## [How to complete this task]
When a picture appears among the records, leave it out, and copy all else exactly.
--
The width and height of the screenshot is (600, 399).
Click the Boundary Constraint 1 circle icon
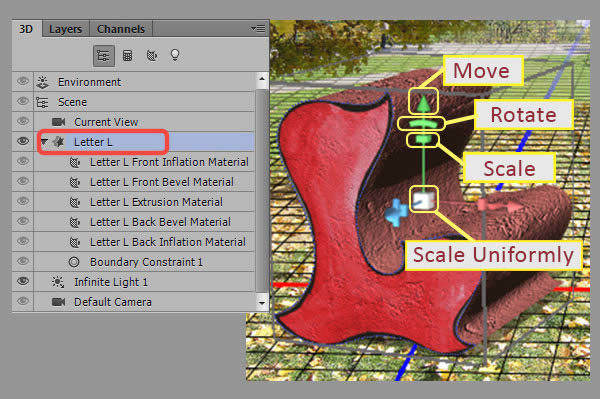[74, 262]
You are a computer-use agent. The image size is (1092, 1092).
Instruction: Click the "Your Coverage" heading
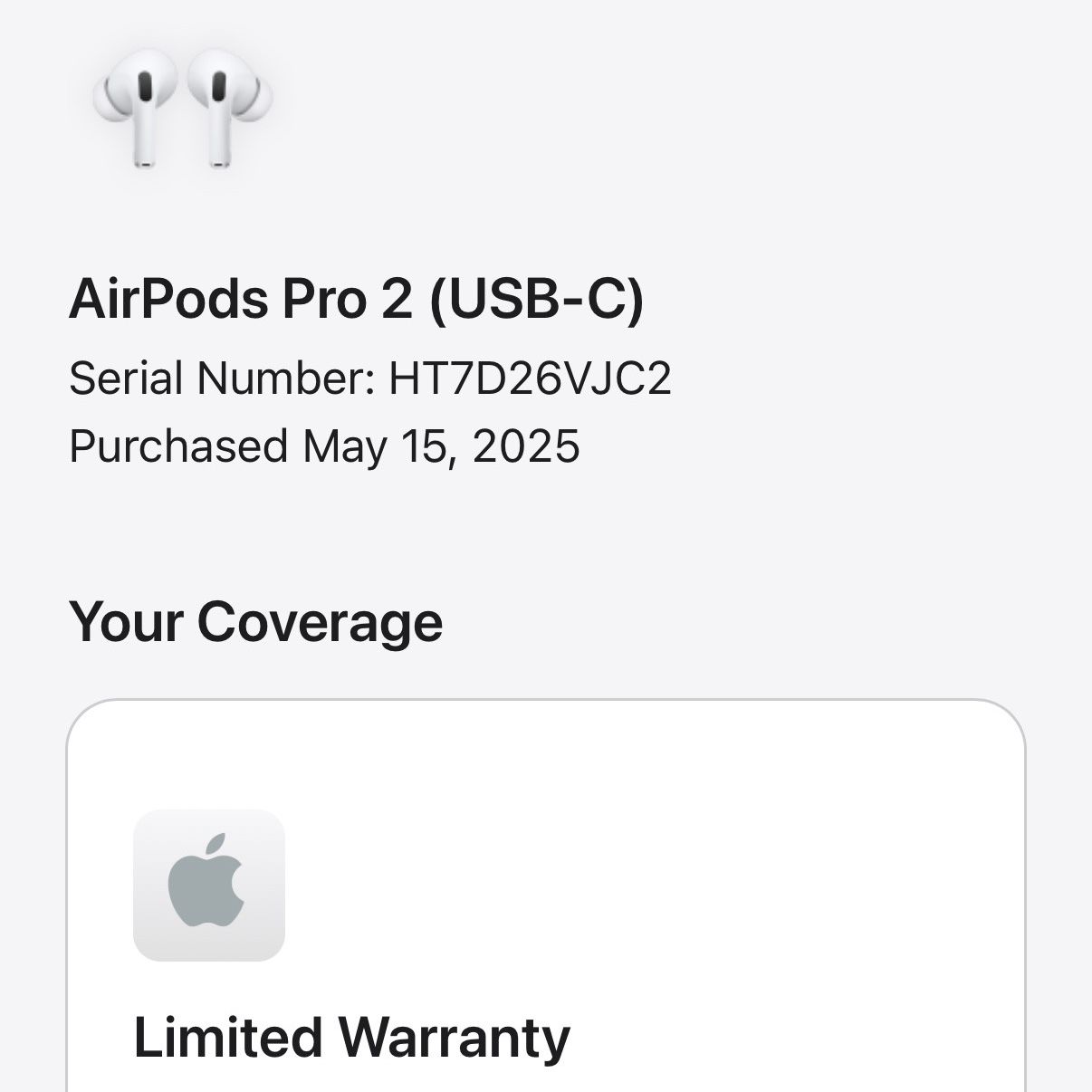(256, 622)
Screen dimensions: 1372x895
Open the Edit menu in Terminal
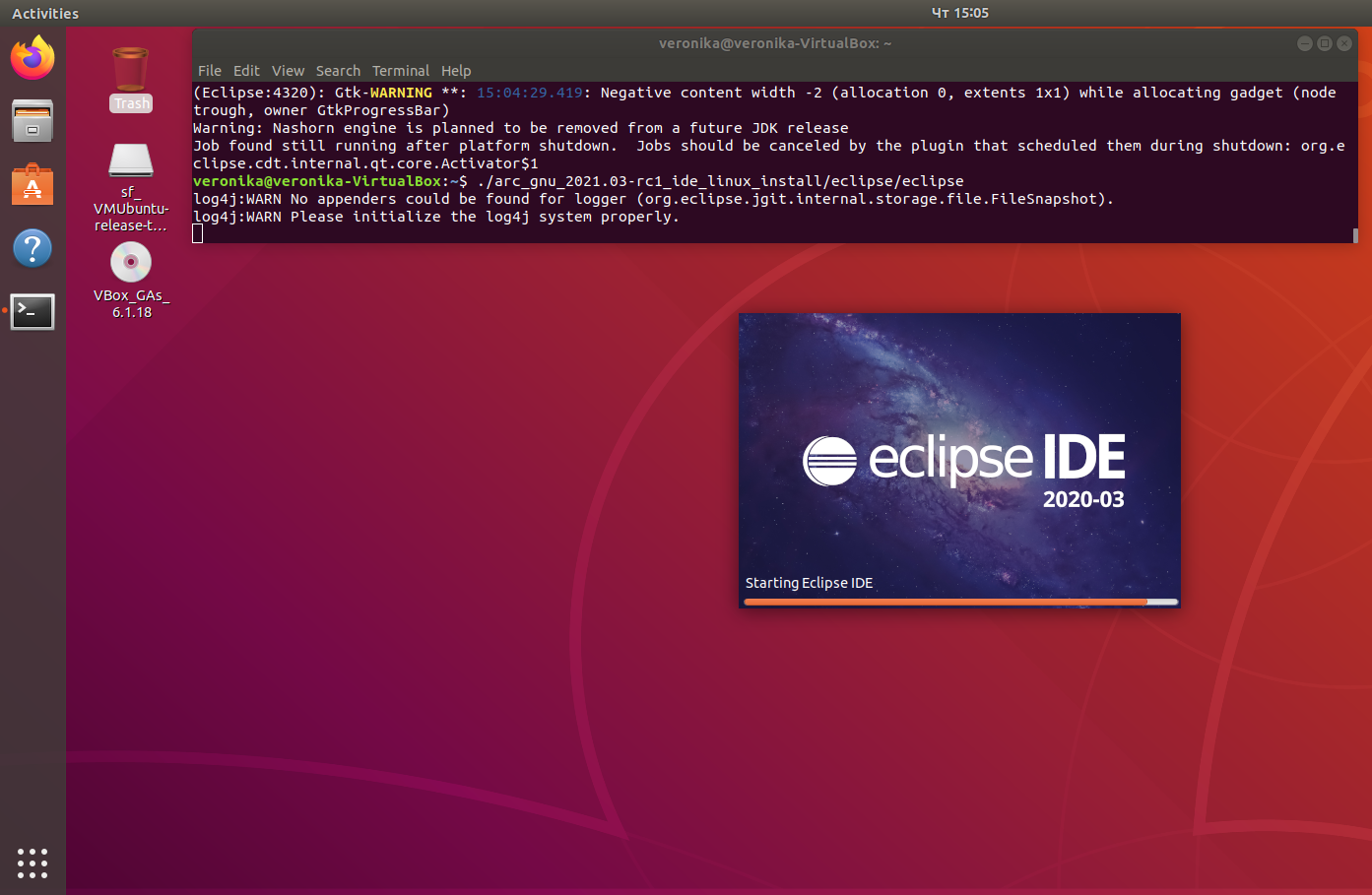click(x=246, y=70)
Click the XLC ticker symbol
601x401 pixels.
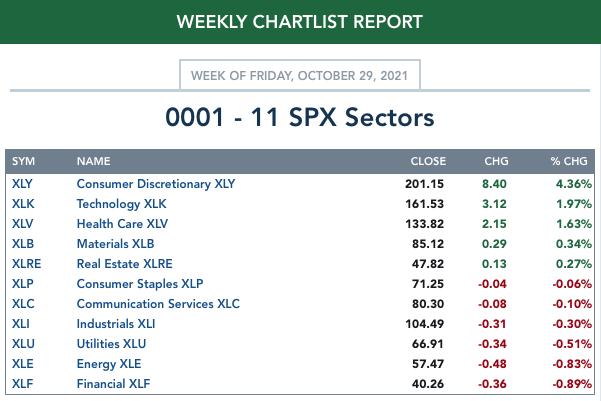coord(23,304)
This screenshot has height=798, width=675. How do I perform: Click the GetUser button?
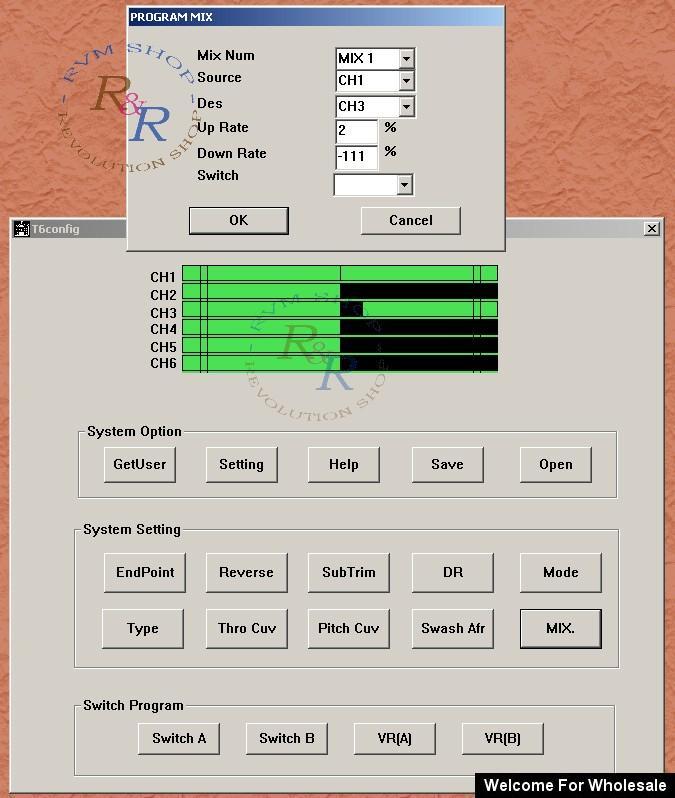tap(140, 464)
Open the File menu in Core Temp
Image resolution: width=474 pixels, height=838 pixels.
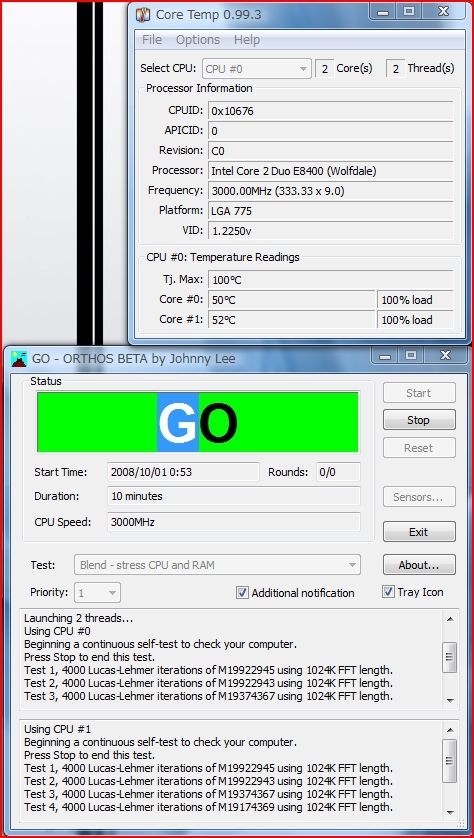[x=152, y=40]
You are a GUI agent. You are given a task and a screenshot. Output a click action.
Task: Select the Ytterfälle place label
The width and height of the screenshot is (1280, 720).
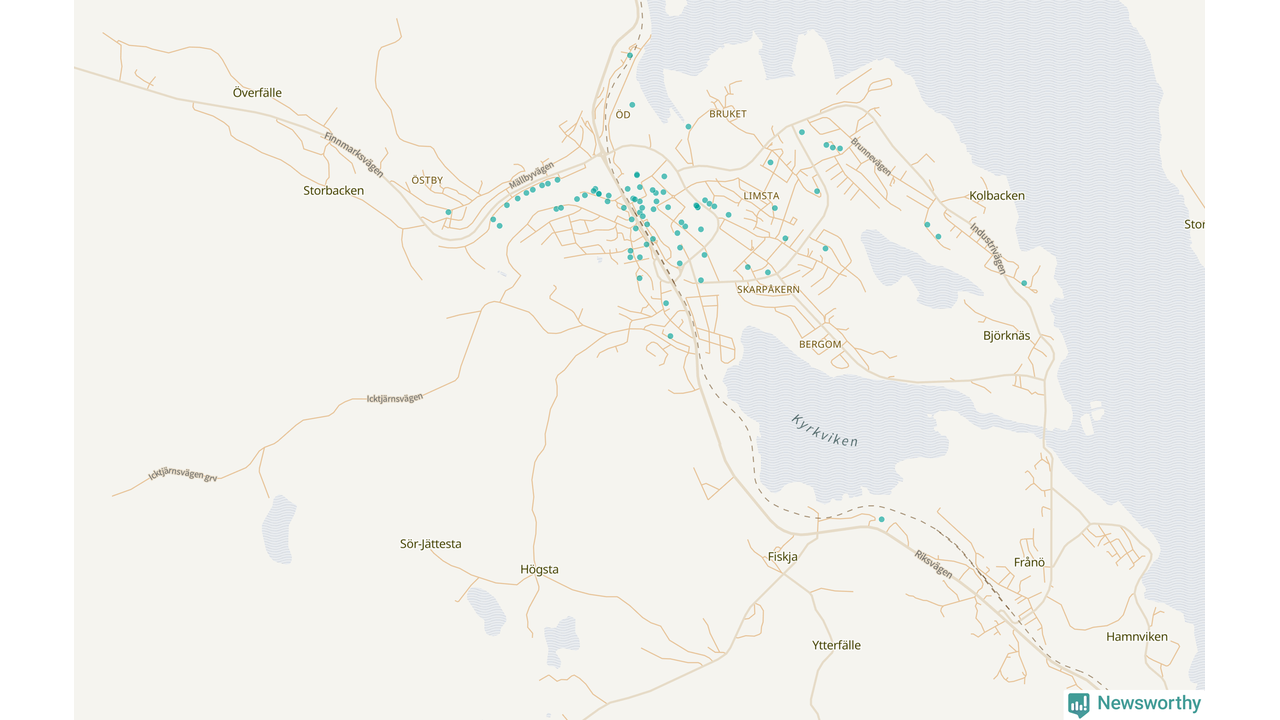point(836,646)
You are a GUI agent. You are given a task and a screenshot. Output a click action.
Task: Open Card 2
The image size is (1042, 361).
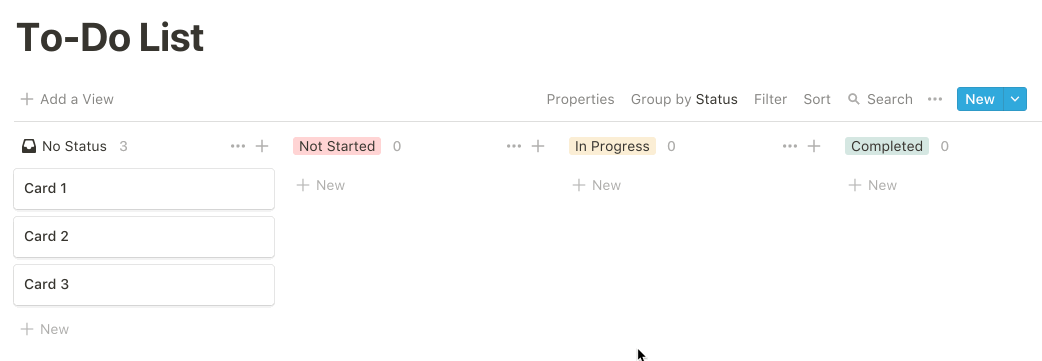click(x=144, y=237)
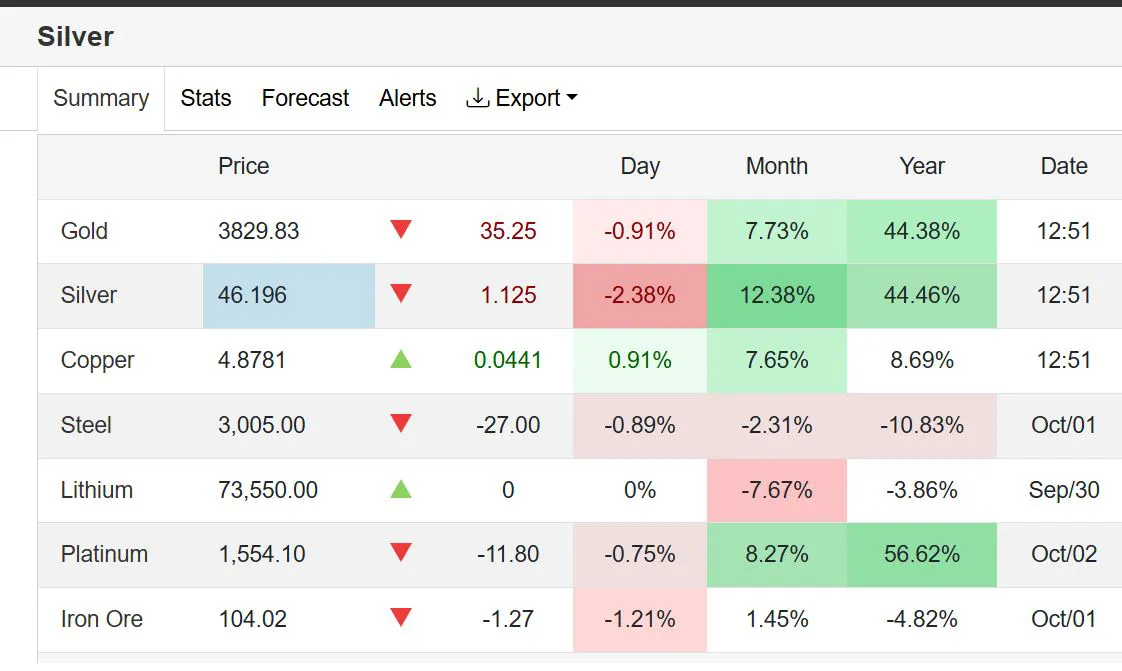
Task: Click the green up-arrow on the Copper row
Action: pyautogui.click(x=400, y=360)
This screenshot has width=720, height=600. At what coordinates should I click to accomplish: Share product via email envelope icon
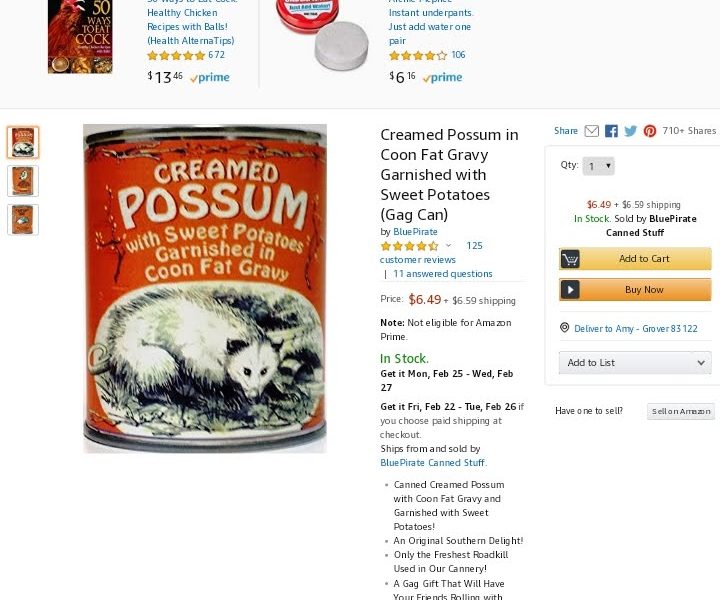tap(591, 131)
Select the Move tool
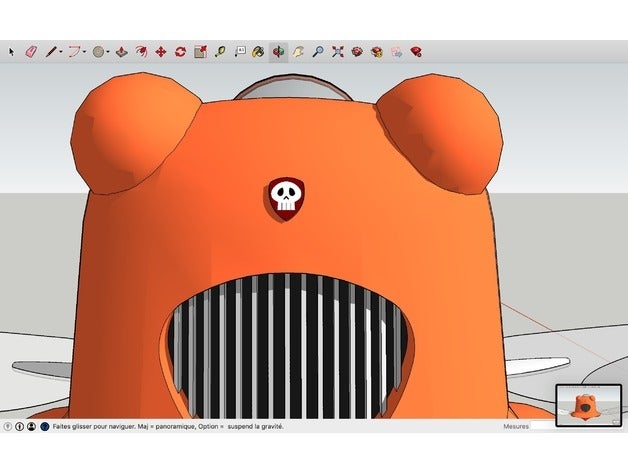The width and height of the screenshot is (628, 472). [x=160, y=51]
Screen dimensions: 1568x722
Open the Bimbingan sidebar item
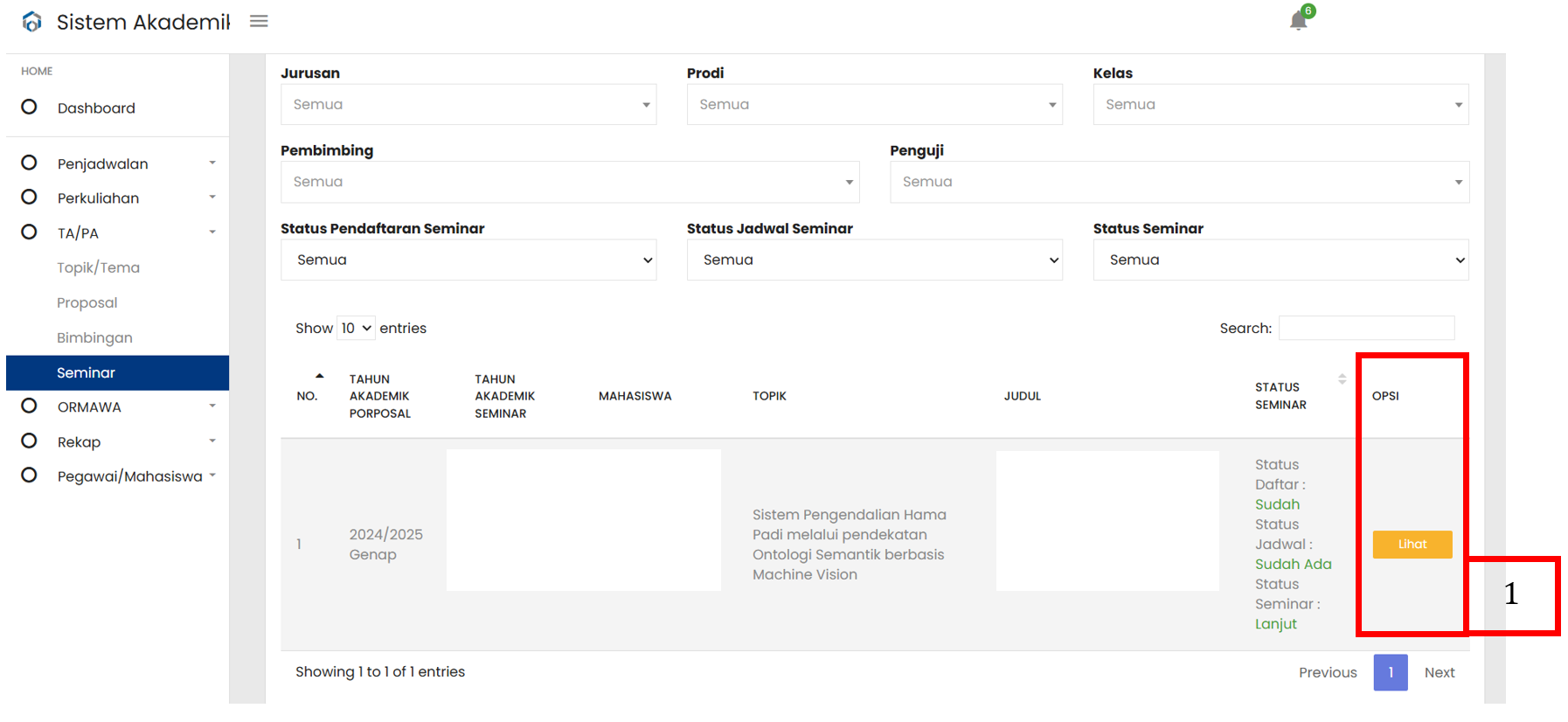point(94,337)
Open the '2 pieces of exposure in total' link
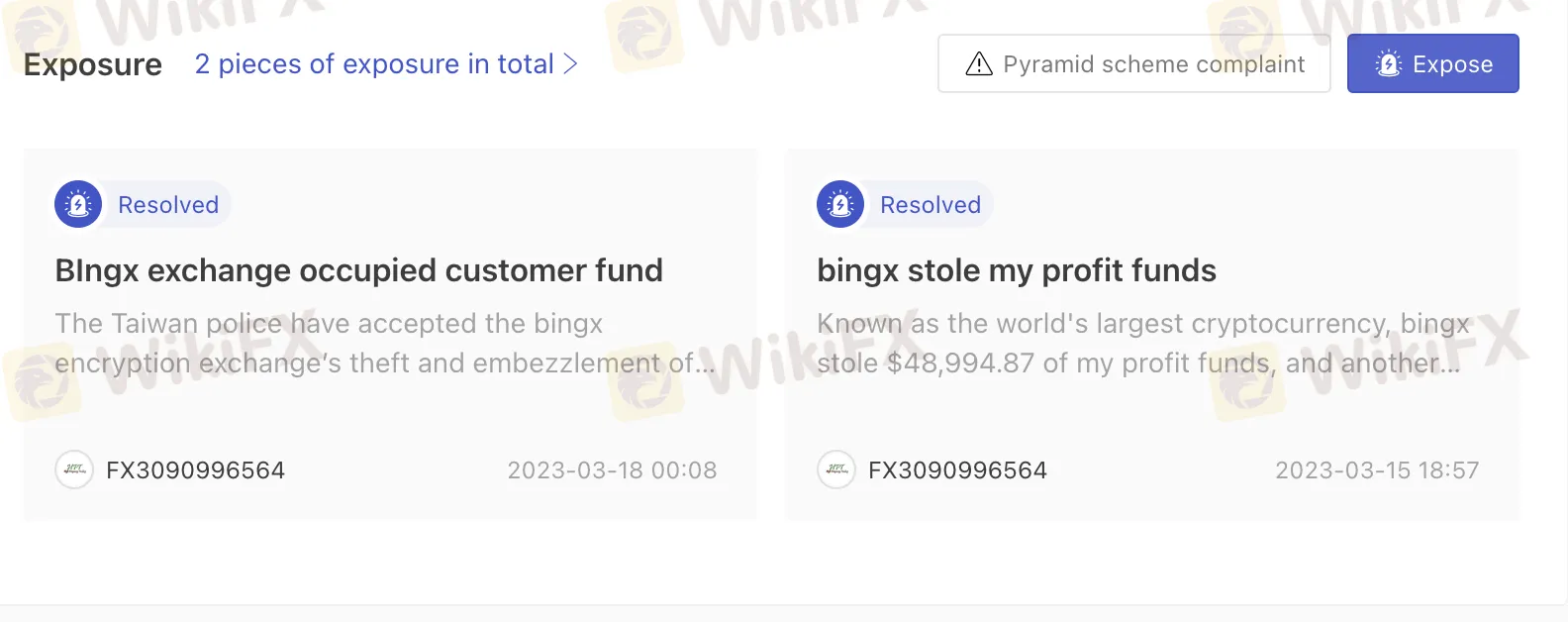Viewport: 1568px width, 622px height. tap(374, 64)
--
## [Problem solution]
The width and height of the screenshot is (600, 399).
Click the Boundary Constraint 1 circle icon
[74, 262]
You are a computer-use agent. The image size is (1092, 1092).
Instruction: Click the "Your Coverage" heading
(256, 622)
Screen dimensions: 1372x895
Open the Edit menu in Terminal
click(x=246, y=70)
Click the XLC ticker symbol
601x401 pixels.
coord(23,304)
This screenshot has height=798, width=675. How do I perform: Click the GetUser button?
tap(140, 464)
Open the File menu in Core Temp
Image resolution: width=474 pixels, height=838 pixels.
[x=152, y=40]
You are a GUI agent. You are given a task and a screenshot. Output a click action.
Task: Select the Ytterfälle place label
The width and height of the screenshot is (1280, 720).
point(836,646)
You are a GUI agent. You are given a task and a screenshot. Output a click action.
Task: Open Card 2
The image size is (1042, 361).
click(x=144, y=237)
Task: Click the green up-arrow on the Copper row
Action: pyautogui.click(x=400, y=360)
This screenshot has width=720, height=600. At what coordinates should I click to accomplish: Share product via email envelope icon
tap(591, 131)
Select the Move tool
The width and height of the screenshot is (628, 472). [x=160, y=51]
Screen dimensions: 1568x722
Open the Bimbingan sidebar item
point(94,337)
Open the '2 pieces of exposure in total' link
Viewport: 1568px width, 622px height. tap(374, 64)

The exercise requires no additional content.